So redet keiner, der bei Verstand und Reputation ist. Aber angeblich
hören die meisten so. Die Quote ist unser Seelendurchleuchter
und der öffentliche Diskurs ein Terrain der Heuchler. Verhält
es sich so? Der FAZ-Theaterkritiker Gerhard Stadelmaier, der auch
ein gewiefter Selbstinszenierer und ein Maestro greller Medien-Possen
ist, hat einst mit seiner Generalattacke auf die Bayern 4-Klassik-Reform,
die ihm angeblich die letzte Lust am Autofahren vergällte und
das Abendland dem Abgrund einen entscheidenden Schritt näher
brachte, mehr Leserbriefschreiber in Halbacht-Stellung gebracht
als Bush mit seinem Irak-Krieg und Eichel mit seinem jüngsten
Haushaltsloch zusammen.
Klar wurde in all dem kakophonischen Lärmen vor allem eins:
der Radiohörer verteidigt das kulturelle Erbe bis zur letzten
Note, das ganze Werk ist ihm noch heiliger als der ganze Mensch.
Merkwürdig bleibt bei der ganzen Aufregung nur eins: Die Produzenten
der ganzen Werke haben selbst auf Teufel (sprich: Einfall) komm
raus gefleddert; hier ein paar Seiten in Hast (manchmal auch: in
Muße) durchstöbert, dort einen Mozartschen Gassenhauer
(ein winziges Thema!) bis zur Ermüdung der Lippen gepfiffen
oder einen erinnerungsträchtigen Jimi Hendrix-Song per Repeat-Taste
in die abendfüllende Dauerrotation getrieben. Schon die Frühromantiker
haben das Fragment theoretisch geadelt: Wenn die wahre Welt überhaupt
sichtbar wird, dann in der gedrängten Abbreviatur, in Bruch
und break. Später versuchten die Dadaisten in der Not des Ersten
Weltkriegs und des grassierenden Ideenschwindels eine alternative
Strategie der Selbstachtung und Weltrettung durch konsequente Sinnzerstörung.
Und Benjamin und Brecht glaubten nicht an die sich ins große
Ganze versenkende, jede Störung verabscheuende hermeneutische
Verstehensfeier, sondern an die fachmännisch-zerstreute Diskussion
bei noch laufendem Werk nach dem Vorbild von Boxkampf und Sechstage-Rennen.

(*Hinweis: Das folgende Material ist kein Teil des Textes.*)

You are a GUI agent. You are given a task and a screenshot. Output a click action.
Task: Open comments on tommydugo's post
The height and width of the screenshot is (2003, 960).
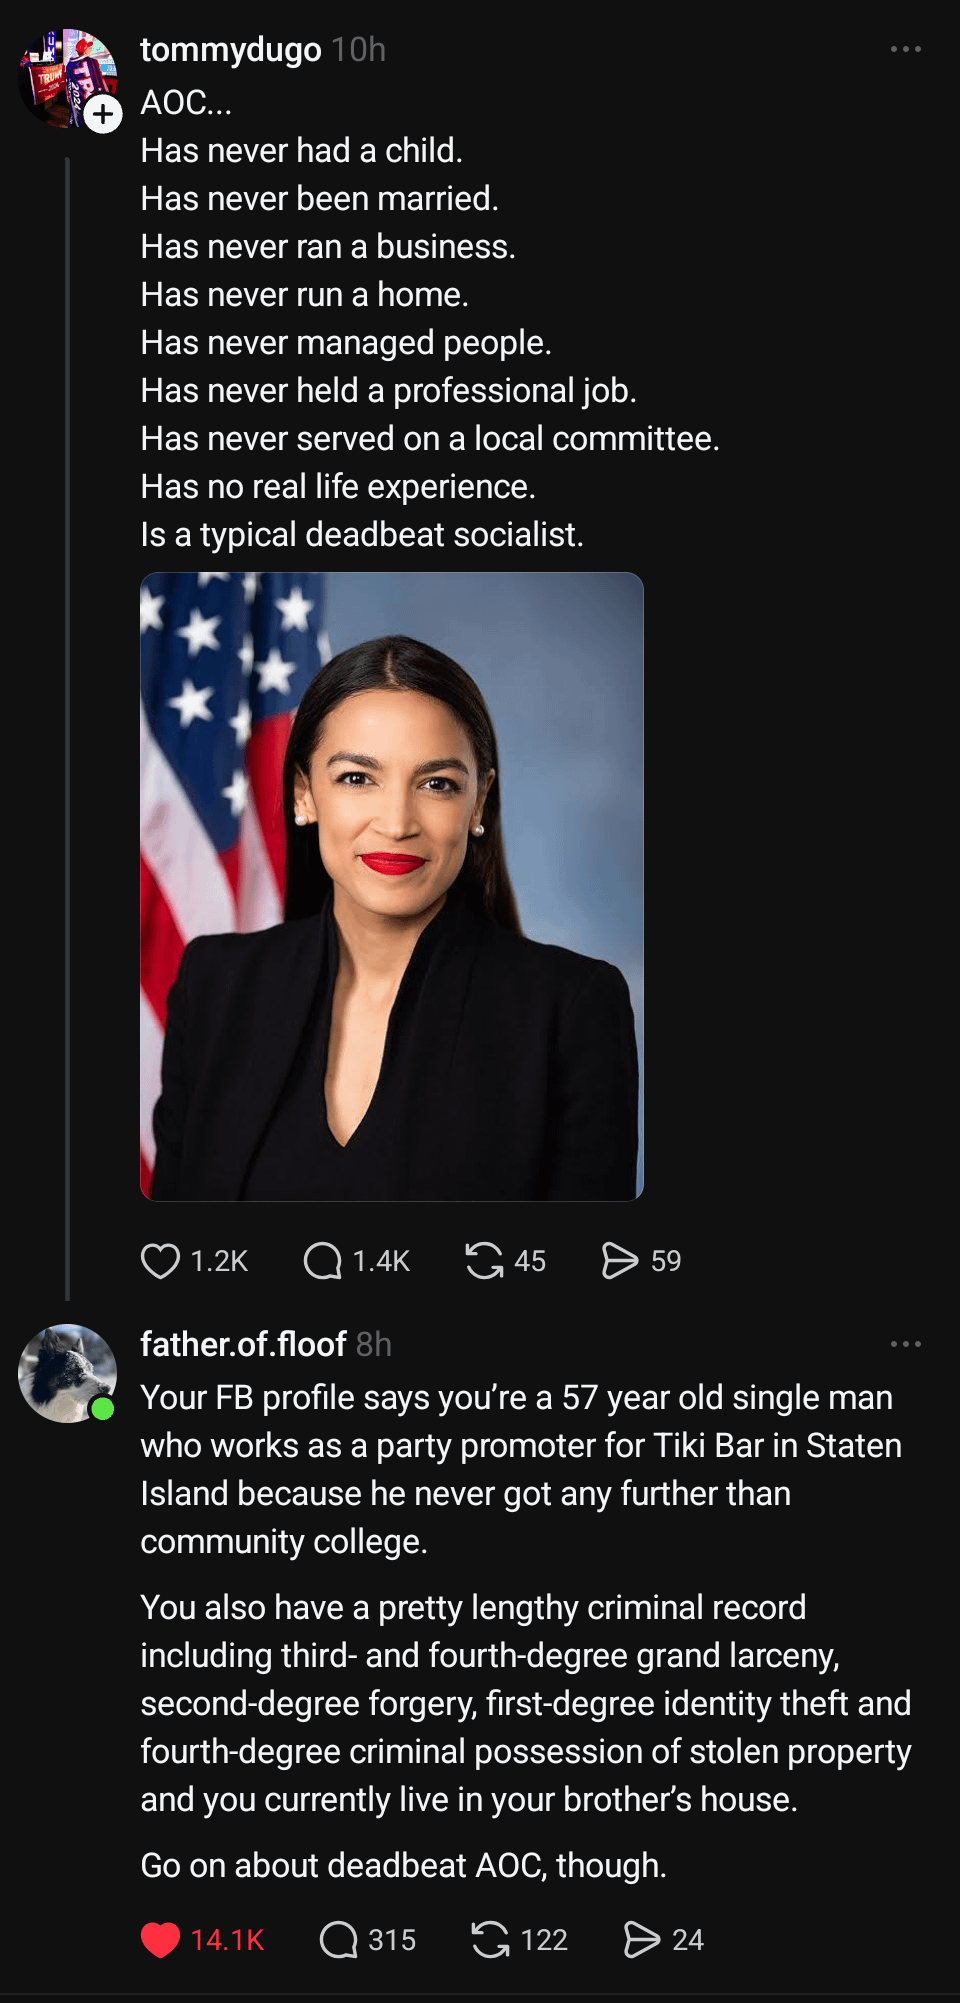[323, 1261]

Andacht war den Avantgardisten aller Zeitalter fremd. Sie sahen
im ganzen Werk vor allem eins: die günstige Gelegenheit; die
ewige Baustelle und den unerschöpflichen Steinbruch. Ist das
Format-Radio nur die Praxis der Produzenten im Zeitalter der technischen
Reproduzierbarkeit? Und verteidigen am Ende die qualitätshörigen
Verehrer des ganzen Werks, die Unantastbarkeit des guten Alten nur,
weil ihnen nichts Neues einfällt?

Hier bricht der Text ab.